All human life is sacred, yet “nowhere is our national schizophrenia more visible than in our treatment of life in the mother’s womb,” he said. The facts substantiate this claim. Since the 1973 Roe v. Wade decision, there have been more than 40 million deaths due to abortion in America. This translates into about 1.5 million abortions per year or 4,000 a day.
“Abortion is the most common surgical procedure in the U.S. I believe it is a national emergency; it is a crisis,” Hemphill said.
Christians can become discouraged in the face of this moral crisis, especially when no one seems to be listening, he said. “But we evangelical Christians have a distinct advantage. In a postmodern world of ambiguities and relativism, where national leaders can wrangle over the meaning of ‘is,’ we believe that there is a revealed and knowable truth — the perfect Word of God,” Hemphill said.
Hemphill said the sanctity of human life is grounded in Scripture and is introduced in the very first chapter of the Bible (Genesis 1:27): “And God created man in his own image.” The concept is expanded in Psalm 139, he said, where man is described as “fearfully and wonderfully made.” The psalmist affirms God’s handiwork when he declares, “Thou didst form my inward parts, thou didst weave me in my mother’s womb” (v. 13).
“This single passage calls into question any who would attempt to use Scripture to argue that God somehow cares less for the small person being formed in the womb than those already alive. He knows our unformed substance and cares for us from embryo to the grave, and he makes no distinction,” Hemphill said.
Citing the Creator’s pre-natal commissioning of both Isaiah and Jeremiah (Isaiah 49:1, Jeremiah 1:4-5), Hemphill said, “We cannot pretend to know what is his purpose for the life he has placed in them (the womb).”

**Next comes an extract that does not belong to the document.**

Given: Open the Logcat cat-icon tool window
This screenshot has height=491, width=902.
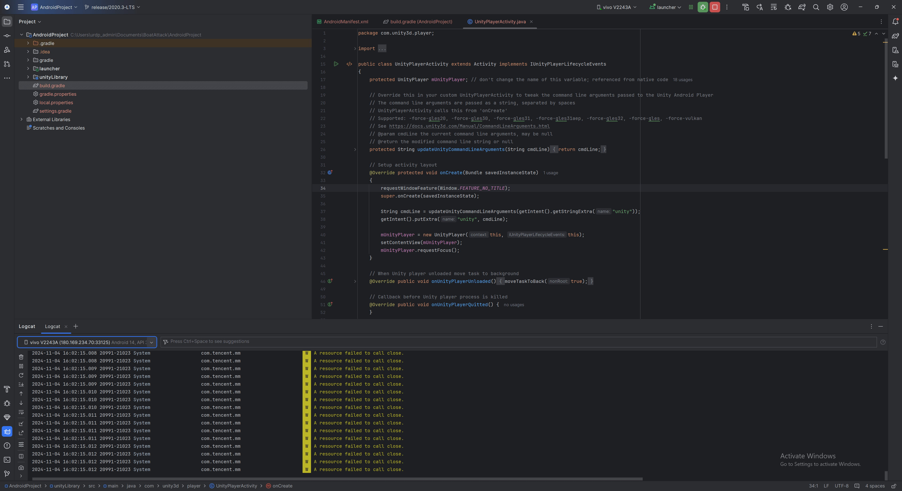Looking at the screenshot, I should click(x=7, y=431).
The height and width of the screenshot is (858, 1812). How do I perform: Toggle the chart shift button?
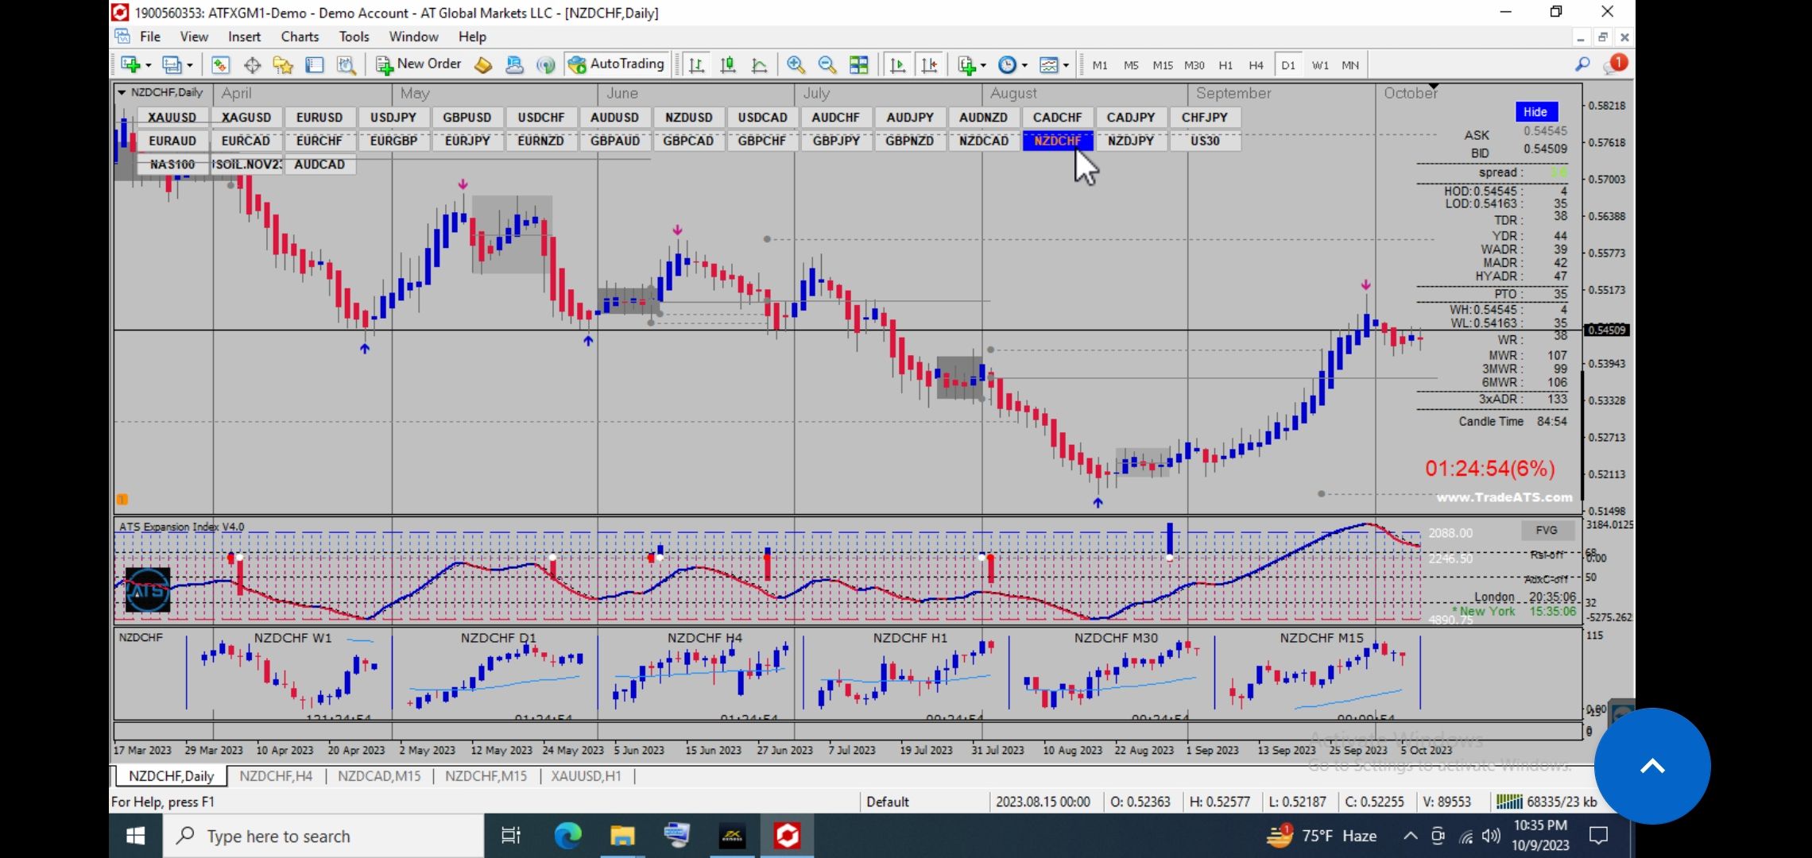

Interestingly, enrollments at Southwestern Seminary and in seminaries all across America took a dip in the mid-1990’s, Hemphill noted. Why? “One reason is that we aborted a great number of the men and women commissioned by God” for full-time vocational ministry, he said.
Euphemisms and compassionate-sounding slogans often lull Americans into acceptance of abortion, Hemphill said. “After all, every child deserves to be wanted.” We quote that and point to an abusive home and suggest that abortion may be a caring alternative. “The point is every child is wanted … by the approximately 1 million hopeful parents who are wanting to adopt,” he said.
“If we are truly concerned about the sanctity of human life,” Hemphill added, “we cannot ignore the critical issue where people will spend eternity. We must be positively involved in the ministry of evangelism.”
What can Christians do on a broader scale in this fight for life? Hemphill listed these suggestions:
— Pray.
— Write elected officials and cast an informed vote. “Christians need to follow normal convictions and not party-line politics.”
— Stand against sin, but stand with the sinner. In this, Jesus is the model.
— Be prepared to help mothers who want to give birth but have no financial resources or support.
— Teach children about the holiness of sexual relationships.